**** Given records

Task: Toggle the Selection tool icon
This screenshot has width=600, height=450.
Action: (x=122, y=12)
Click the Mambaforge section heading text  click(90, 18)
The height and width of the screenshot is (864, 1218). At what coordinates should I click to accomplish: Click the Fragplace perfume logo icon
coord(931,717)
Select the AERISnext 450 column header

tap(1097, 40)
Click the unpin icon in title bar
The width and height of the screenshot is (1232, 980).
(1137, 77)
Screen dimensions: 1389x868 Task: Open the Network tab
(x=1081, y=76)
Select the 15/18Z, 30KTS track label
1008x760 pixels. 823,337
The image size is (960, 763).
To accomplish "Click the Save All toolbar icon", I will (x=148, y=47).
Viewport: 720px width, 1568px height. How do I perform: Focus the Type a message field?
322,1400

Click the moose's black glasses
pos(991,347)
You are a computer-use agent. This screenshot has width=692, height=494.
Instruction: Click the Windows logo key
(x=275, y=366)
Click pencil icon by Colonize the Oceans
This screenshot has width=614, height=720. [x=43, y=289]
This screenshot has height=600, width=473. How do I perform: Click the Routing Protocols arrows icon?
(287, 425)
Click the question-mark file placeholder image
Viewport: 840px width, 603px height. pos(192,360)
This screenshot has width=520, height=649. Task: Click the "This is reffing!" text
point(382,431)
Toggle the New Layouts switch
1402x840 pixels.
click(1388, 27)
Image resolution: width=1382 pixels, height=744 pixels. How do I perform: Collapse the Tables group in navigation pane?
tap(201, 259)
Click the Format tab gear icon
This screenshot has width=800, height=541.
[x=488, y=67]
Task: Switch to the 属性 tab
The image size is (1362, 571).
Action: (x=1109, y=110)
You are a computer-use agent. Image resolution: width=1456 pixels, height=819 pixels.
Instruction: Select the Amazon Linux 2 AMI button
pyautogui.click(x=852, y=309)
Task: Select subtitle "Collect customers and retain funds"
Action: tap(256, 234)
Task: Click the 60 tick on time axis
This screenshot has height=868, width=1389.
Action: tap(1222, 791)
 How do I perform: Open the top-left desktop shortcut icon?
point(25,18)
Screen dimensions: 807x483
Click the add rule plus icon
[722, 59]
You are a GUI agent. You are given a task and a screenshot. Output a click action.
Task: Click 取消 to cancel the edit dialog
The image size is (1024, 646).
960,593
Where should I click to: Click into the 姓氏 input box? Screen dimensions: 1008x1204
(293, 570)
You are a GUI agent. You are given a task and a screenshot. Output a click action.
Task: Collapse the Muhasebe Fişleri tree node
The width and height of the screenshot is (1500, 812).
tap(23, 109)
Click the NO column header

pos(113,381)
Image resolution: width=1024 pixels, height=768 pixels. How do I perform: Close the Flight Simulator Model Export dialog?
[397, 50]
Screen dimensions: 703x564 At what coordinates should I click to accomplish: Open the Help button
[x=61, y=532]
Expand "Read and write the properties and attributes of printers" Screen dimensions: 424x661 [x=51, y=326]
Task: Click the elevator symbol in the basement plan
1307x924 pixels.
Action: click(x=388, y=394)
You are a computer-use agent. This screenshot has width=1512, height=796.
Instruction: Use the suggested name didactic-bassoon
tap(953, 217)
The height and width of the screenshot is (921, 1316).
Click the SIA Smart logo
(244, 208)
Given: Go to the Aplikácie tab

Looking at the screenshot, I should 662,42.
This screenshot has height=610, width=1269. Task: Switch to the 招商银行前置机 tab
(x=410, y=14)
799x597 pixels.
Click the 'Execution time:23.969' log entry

********

#### Short exercise:
Rewrite all of the data above as a numbered list, one line per item, with any blank lines omitted.

#### Answer to this task:
1. Task: Toggle the Selection tool icon
2. This screenshot has width=600, height=450.
3. Action: (x=122, y=12)
4. Click the Mambaforge section heading text  click(90, 18)
5. The height and width of the screenshot is (864, 1218). At what coordinates should I click to accomplish: Click the Fragplace perfume logo icon
6. coord(931,717)
7. Select the AERISnext 450 column header
8. tap(1097, 40)
9. Click the unpin icon in title bar
10. The width and height of the screenshot is (1232, 980).
11. (1137, 77)
12. Screen dimensions: 1389x868 Task: Open the Network tab
13. (x=1081, y=76)
14. Select the 15/18Z, 30KTS track label
15. 1008x760 pixels. 823,337
16. The image size is (960, 763).
17. To accomplish "Click the Save All toolbar icon", I will (x=148, y=47).
18. Viewport: 720px width, 1568px height. How do I perform: Focus the Type a message field?
19. 322,1400
20. Click the moose's black glasses
21. pos(991,347)
22. You are a computer-use agent. This screenshot has width=692, height=494.
23. Instruction: Click the Windows logo key
24. (x=275, y=366)
25. Click pencil icon by Colonize the Oceans
26. This screenshot has width=614, height=720. [x=43, y=289]
27. This screenshot has height=600, width=473. How do I perform: Click the Routing Protocols arrows icon?
28. (287, 425)
29. Click the question-mark file placeholder image
30. Viewport: 840px width, 603px height. pos(192,360)
31. This screenshot has width=520, height=649. Task: Click the "This is reffing!" text
32. point(382,431)
33. Toggle the New Layouts switch
34. 1402x840 pixels.
35. click(1388, 27)
36. Image resolution: width=1382 pixels, height=744 pixels. How do I perform: Collapse the Tables group in navigation pane?
37. tap(201, 259)
38. Click the Format tab gear icon
39. This screenshot has width=800, height=541.
40. [x=488, y=67]
41. Task: Switch to the 属性 tab
42. The image size is (1362, 571).
43. Action: (x=1109, y=110)
44. You are a computer-use agent. Image resolution: width=1456 pixels, height=819 pixels.
45. Instruction: Select the Amazon Linux 2 AMI button
46. pyautogui.click(x=852, y=309)
47. Task: Select subtitle "Collect customers and retain funds"
48. Action: tap(256, 234)
49. Task: Click the 60 tick on time axis
50. This screenshot has height=868, width=1389.
51. Action: tap(1222, 791)
52.  How do I perform: Open the top-left desktop shortcut icon?
53. point(25,18)
54. Screen dimensions: 807x483
55. Click the add rule plus icon
56. [722, 59]
57. You are a GUI agent. You are given a task and a screenshot. Output a click action.
58. Task: Click 取消 to cancel the edit dialog
59. The image size is (1024, 646).
60. 960,593
61. Where should I click to: Click into the 姓氏 input box? Screen dimensions: 1008x1204
62. (293, 570)
63. You are a GUI agent. You are given a task and a screenshot. Output a click action.
64. Task: Collapse the Muhasebe Fişleri tree node
65. The width and height of the screenshot is (1500, 812).
66. tap(23, 109)
67. Click the NO column header
68. pos(113,381)
69. Image resolution: width=1024 pixels, height=768 pixels. How do I perform: Close the Flight Simulator Model Export dialog?
70. [397, 50]
71. Screen dimensions: 703x564 At what coordinates should I click to accomplish: Open the Help button
72. [x=61, y=532]
73. Expand "Read and write the properties and attributes of printers" Screen dimensions: 424x661 [x=51, y=326]
74. Task: Click the elevator symbol in the basement plan
75. 1307x924 pixels.
76. Action: click(x=388, y=394)
77. You are a computer-use agent. This screenshot has width=1512, height=796.
78. Instruction: Use the suggested name didactic-bassoon
79. tap(953, 217)
80. The height and width of the screenshot is (921, 1316).
81. Click the SIA Smart logo
82. (244, 208)
83. Given: Go to the Aplikácie tab
84. Looking at the screenshot, I should 662,42.
85. This screenshot has height=610, width=1269. Task: Switch to the 招商银行前置机 tab
86. (x=410, y=14)
87. 799x597 pixels.
88. Click the 'Execution time:23.969' log entry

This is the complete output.